Can you extract every line of the material below and reproduce each one verbatim, from the first line to the last?

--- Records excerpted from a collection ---
____

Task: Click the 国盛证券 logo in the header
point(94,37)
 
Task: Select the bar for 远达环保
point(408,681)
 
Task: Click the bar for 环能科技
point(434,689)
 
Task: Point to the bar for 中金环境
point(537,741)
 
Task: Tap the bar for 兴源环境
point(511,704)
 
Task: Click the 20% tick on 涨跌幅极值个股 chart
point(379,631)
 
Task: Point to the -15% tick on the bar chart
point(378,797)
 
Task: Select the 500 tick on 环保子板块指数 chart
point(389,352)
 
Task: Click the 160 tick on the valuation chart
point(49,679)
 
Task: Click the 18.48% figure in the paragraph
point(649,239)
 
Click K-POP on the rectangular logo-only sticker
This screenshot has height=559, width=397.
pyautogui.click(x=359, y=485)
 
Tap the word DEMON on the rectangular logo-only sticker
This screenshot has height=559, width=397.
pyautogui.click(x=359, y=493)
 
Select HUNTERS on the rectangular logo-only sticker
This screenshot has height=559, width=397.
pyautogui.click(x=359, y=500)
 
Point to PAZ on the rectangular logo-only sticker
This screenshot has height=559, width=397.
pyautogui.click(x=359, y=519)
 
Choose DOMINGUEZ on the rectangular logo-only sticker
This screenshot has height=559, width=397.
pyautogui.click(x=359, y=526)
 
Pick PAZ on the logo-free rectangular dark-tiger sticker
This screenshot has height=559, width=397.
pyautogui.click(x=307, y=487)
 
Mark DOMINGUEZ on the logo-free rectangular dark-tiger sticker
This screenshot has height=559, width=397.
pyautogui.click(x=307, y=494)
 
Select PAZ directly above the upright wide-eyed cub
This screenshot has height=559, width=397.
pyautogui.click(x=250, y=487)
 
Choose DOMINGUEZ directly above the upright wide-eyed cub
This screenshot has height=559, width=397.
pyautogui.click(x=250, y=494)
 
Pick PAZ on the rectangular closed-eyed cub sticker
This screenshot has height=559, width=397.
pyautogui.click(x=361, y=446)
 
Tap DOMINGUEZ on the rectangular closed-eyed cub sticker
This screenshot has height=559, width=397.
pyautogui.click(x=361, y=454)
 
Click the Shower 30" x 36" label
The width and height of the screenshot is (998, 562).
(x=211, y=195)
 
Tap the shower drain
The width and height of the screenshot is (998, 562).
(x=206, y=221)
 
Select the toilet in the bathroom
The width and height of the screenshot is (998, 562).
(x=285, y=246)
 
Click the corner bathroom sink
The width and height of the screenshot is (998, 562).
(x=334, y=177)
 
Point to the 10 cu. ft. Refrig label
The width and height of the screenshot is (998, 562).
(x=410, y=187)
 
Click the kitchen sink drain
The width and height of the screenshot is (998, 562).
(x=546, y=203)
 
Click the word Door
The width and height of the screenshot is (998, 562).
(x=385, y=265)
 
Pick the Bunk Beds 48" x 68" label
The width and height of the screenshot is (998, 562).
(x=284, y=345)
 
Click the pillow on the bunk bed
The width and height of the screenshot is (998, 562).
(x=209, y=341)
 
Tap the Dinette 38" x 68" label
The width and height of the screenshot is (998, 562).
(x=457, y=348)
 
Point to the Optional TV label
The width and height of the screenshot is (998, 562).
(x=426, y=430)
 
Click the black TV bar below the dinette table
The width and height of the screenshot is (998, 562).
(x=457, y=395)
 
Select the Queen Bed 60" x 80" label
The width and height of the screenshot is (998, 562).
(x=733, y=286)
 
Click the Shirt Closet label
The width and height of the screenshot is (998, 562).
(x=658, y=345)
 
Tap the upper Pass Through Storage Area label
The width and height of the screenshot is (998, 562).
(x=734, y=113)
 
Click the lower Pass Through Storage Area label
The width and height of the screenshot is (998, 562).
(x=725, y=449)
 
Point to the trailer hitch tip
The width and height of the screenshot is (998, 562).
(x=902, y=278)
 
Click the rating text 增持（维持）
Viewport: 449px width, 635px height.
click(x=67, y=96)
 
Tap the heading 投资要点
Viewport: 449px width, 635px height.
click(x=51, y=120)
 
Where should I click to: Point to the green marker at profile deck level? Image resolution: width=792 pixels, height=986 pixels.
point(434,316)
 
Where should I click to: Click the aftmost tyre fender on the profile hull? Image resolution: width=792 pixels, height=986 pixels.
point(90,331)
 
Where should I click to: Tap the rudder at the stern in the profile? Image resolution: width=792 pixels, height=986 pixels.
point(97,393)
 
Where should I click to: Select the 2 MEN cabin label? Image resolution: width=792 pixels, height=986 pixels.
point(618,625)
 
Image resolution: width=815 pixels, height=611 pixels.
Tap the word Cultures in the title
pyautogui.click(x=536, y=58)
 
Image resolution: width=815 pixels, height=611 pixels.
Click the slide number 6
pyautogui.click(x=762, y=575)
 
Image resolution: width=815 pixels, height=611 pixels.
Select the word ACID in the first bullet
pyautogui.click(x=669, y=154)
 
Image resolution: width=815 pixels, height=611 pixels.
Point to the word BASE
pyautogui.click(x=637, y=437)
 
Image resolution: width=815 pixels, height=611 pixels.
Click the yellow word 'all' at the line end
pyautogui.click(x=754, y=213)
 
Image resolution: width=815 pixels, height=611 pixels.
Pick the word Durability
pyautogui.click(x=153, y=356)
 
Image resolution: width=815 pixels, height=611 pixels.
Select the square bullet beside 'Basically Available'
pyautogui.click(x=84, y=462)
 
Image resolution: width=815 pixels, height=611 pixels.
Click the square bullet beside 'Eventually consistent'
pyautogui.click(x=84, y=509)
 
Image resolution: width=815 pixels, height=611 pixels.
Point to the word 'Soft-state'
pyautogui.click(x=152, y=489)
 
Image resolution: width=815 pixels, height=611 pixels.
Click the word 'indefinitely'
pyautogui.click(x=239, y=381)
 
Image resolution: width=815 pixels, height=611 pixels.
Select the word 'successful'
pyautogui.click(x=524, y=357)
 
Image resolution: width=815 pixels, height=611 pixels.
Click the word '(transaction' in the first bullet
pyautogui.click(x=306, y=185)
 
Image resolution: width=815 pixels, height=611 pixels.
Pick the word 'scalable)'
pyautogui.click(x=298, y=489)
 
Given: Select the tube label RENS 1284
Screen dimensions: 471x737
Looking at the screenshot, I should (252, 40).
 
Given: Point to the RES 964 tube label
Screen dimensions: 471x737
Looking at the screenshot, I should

____

--- FULL RESPONSE ---
Task: Click the 国盛证券 logo in the header
point(94,37)
 
Task: Select the bar for 远达环保
point(408,681)
 
Task: Click the bar for 环能科技
point(434,689)
 
Task: Point to the bar for 中金环境
point(537,741)
 
Task: Tap the bar for 兴源环境
point(511,704)
 
Task: Click the 20% tick on 涨跌幅极值个股 chart
point(379,631)
 
Task: Point to the -15% tick on the bar chart
point(378,797)
 
Task: Select the 500 tick on 环保子板块指数 chart
point(389,352)
 
Task: Click the 160 tick on the valuation chart
point(49,679)
 
Task: Click the 18.48% figure in the paragraph
point(649,239)
 
Click K-POP on the rectangular logo-only sticker
This screenshot has height=559, width=397.
pyautogui.click(x=359, y=485)
 
Tap the word DEMON on the rectangular logo-only sticker
This screenshot has height=559, width=397.
pyautogui.click(x=359, y=493)
 
Select HUNTERS on the rectangular logo-only sticker
This screenshot has height=559, width=397.
pyautogui.click(x=359, y=500)
 
Point to PAZ on the rectangular logo-only sticker
This screenshot has height=559, width=397.
pyautogui.click(x=359, y=519)
 
Choose DOMINGUEZ on the rectangular logo-only sticker
This screenshot has height=559, width=397.
pyautogui.click(x=359, y=526)
 
Pick PAZ on the logo-free rectangular dark-tiger sticker
This screenshot has height=559, width=397.
pyautogui.click(x=307, y=487)
 
Mark DOMINGUEZ on the logo-free rectangular dark-tiger sticker
This screenshot has height=559, width=397.
pyautogui.click(x=307, y=494)
 
Select PAZ directly above the upright wide-eyed cub
This screenshot has height=559, width=397.
pyautogui.click(x=250, y=487)
 
Choose DOMINGUEZ directly above the upright wide-eyed cub
This screenshot has height=559, width=397.
pyautogui.click(x=250, y=494)
 
Pick PAZ on the rectangular closed-eyed cub sticker
This screenshot has height=559, width=397.
pyautogui.click(x=361, y=446)
 
Tap DOMINGUEZ on the rectangular closed-eyed cub sticker
This screenshot has height=559, width=397.
pyautogui.click(x=361, y=454)
 
Click the Shower 30" x 36" label
The width and height of the screenshot is (998, 562).
(x=211, y=195)
 
Tap the shower drain
The width and height of the screenshot is (998, 562).
(x=206, y=221)
 
Select the toilet in the bathroom
The width and height of the screenshot is (998, 562).
(x=285, y=246)
 
Click the corner bathroom sink
The width and height of the screenshot is (998, 562).
(x=334, y=177)
 
Point to the 10 cu. ft. Refrig label
The width and height of the screenshot is (998, 562).
(x=410, y=187)
 
Click the kitchen sink drain
The width and height of the screenshot is (998, 562).
(x=546, y=203)
 
Click the word Door
The width and height of the screenshot is (998, 562).
(x=385, y=265)
 
Pick the Bunk Beds 48" x 68" label
The width and height of the screenshot is (998, 562).
(x=284, y=345)
 
Click the pillow on the bunk bed
The width and height of the screenshot is (998, 562).
(x=209, y=341)
 
Tap the Dinette 38" x 68" label
The width and height of the screenshot is (998, 562).
(x=457, y=348)
 
Point to the Optional TV label
The width and height of the screenshot is (998, 562).
(x=426, y=430)
 
Click the black TV bar below the dinette table
The width and height of the screenshot is (998, 562).
(x=457, y=395)
 
Select the Queen Bed 60" x 80" label
The width and height of the screenshot is (998, 562).
(x=733, y=286)
 
Click the Shirt Closet label
The width and height of the screenshot is (998, 562).
(x=658, y=345)
 
Tap the upper Pass Through Storage Area label
The width and height of the screenshot is (998, 562).
(x=734, y=113)
 
Click the lower Pass Through Storage Area label
The width and height of the screenshot is (998, 562).
(x=725, y=449)
 
Point to the trailer hitch tip
The width and height of the screenshot is (998, 562).
(x=902, y=278)
 
Click the rating text 增持（维持）
Viewport: 449px width, 635px height.
click(x=67, y=96)
 
Tap the heading 投资要点
Viewport: 449px width, 635px height.
click(x=51, y=120)
 
Where should I click to: Point to the green marker at profile deck level? Image resolution: width=792 pixels, height=986 pixels.
point(434,316)
 
Where should I click to: Click the aftmost tyre fender on the profile hull? Image resolution: width=792 pixels, height=986 pixels.
point(90,331)
 
Where should I click to: Tap the rudder at the stern in the profile? Image resolution: width=792 pixels, height=986 pixels.
point(97,393)
 
Where should I click to: Select the 2 MEN cabin label? Image resolution: width=792 pixels, height=986 pixels.
point(618,625)
 
Image resolution: width=815 pixels, height=611 pixels.
Tap the word Cultures in the title
pyautogui.click(x=536, y=58)
 
Image resolution: width=815 pixels, height=611 pixels.
Click the slide number 6
pyautogui.click(x=762, y=575)
 
Image resolution: width=815 pixels, height=611 pixels.
Select the word ACID in the first bullet
pyautogui.click(x=669, y=154)
 
Image resolution: width=815 pixels, height=611 pixels.
Point to the word BASE
pyautogui.click(x=637, y=437)
 
Image resolution: width=815 pixels, height=611 pixels.
Click the yellow word 'all' at the line end
pyautogui.click(x=754, y=213)
 
Image resolution: width=815 pixels, height=611 pixels.
Pick the word Durability
pyautogui.click(x=153, y=356)
 
Image resolution: width=815 pixels, height=611 pixels.
Select the square bullet beside 'Basically Available'
pyautogui.click(x=84, y=462)
 
Image resolution: width=815 pixels, height=611 pixels.
Click the square bullet beside 'Eventually consistent'
pyautogui.click(x=84, y=509)
 
Image resolution: width=815 pixels, height=611 pixels.
Point to the word 'Soft-state'
pyautogui.click(x=152, y=489)
 
Image resolution: width=815 pixels, height=611 pixels.
Click the word 'indefinitely'
pyautogui.click(x=239, y=381)
 
Image resolution: width=815 pixels, height=611 pixels.
Select the word 'successful'
pyautogui.click(x=524, y=357)
 
Image resolution: width=815 pixels, height=611 pixels.
Click the word '(transaction' in the first bullet
pyautogui.click(x=306, y=185)
 
Image resolution: width=815 pixels, height=611 pixels.
Pick the word 'scalable)'
pyautogui.click(x=298, y=489)
 
Given: Select the tube label RENS 1284
Screen dimensions: 471x737
Looking at the screenshot, I should (252, 40).
 
Given: Point to the RES 964 tube label
Screen dimensions: 471x737
Looking at the screenshot, I should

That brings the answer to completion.